__WHAT TO PRODUCE__
After removing every image, reproduce the data exactly as it appears.

__DATASET RECORDS__
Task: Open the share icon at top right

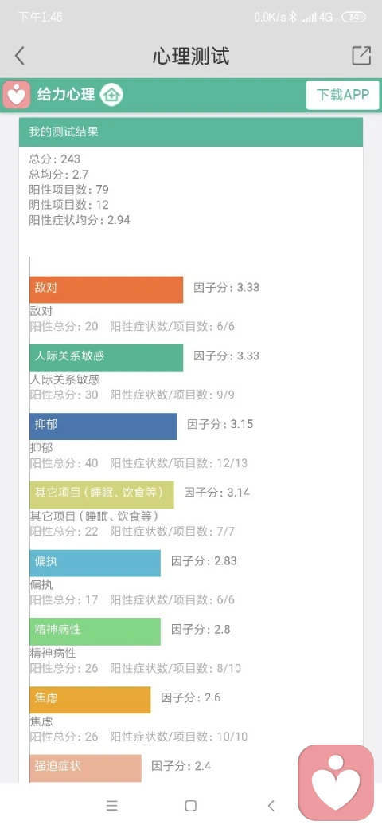Action: 361,56
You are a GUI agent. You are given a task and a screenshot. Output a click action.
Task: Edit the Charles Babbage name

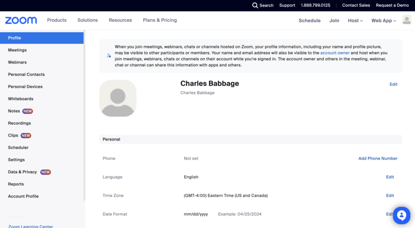coord(393,84)
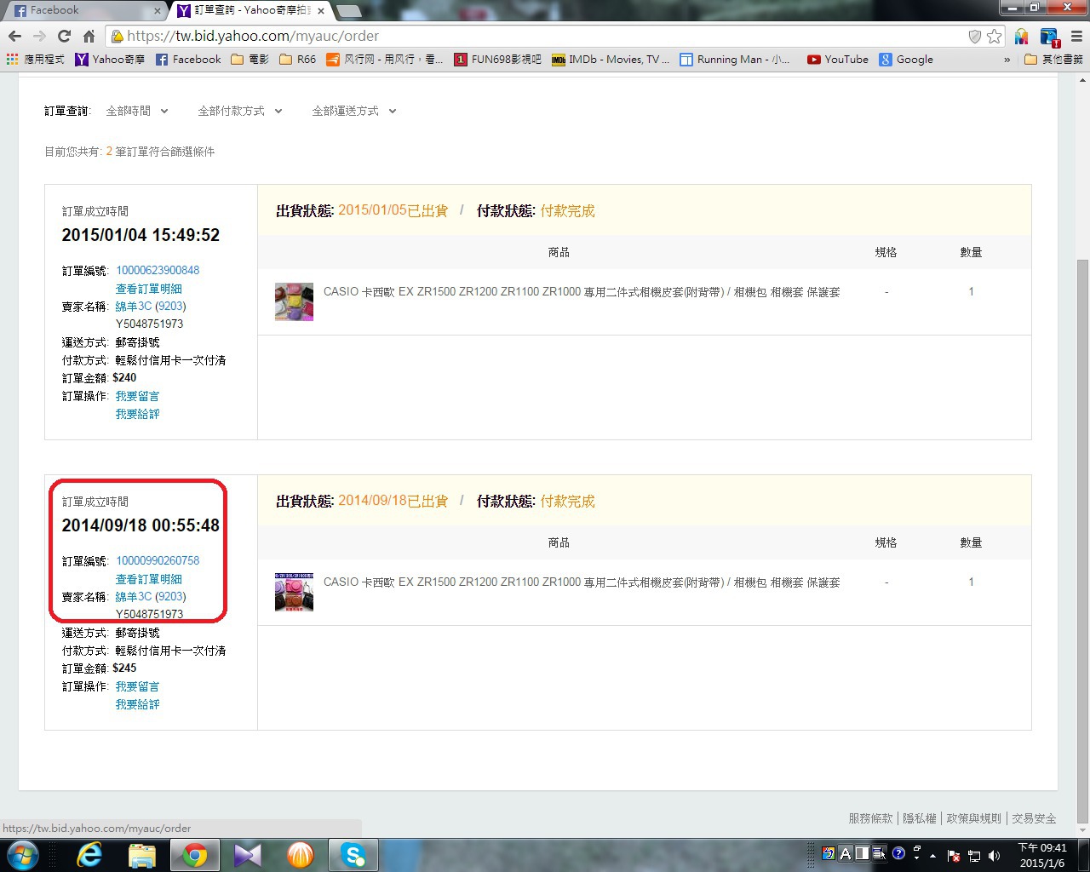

__SOLUTION TO THIS EXERCISE__
Task: Open the share icon at top right

Action: 361,56
You are a GUI agent. You are given a task and a screenshot. Output a click action.
Task: Edit the Charles Babbage name

coord(393,84)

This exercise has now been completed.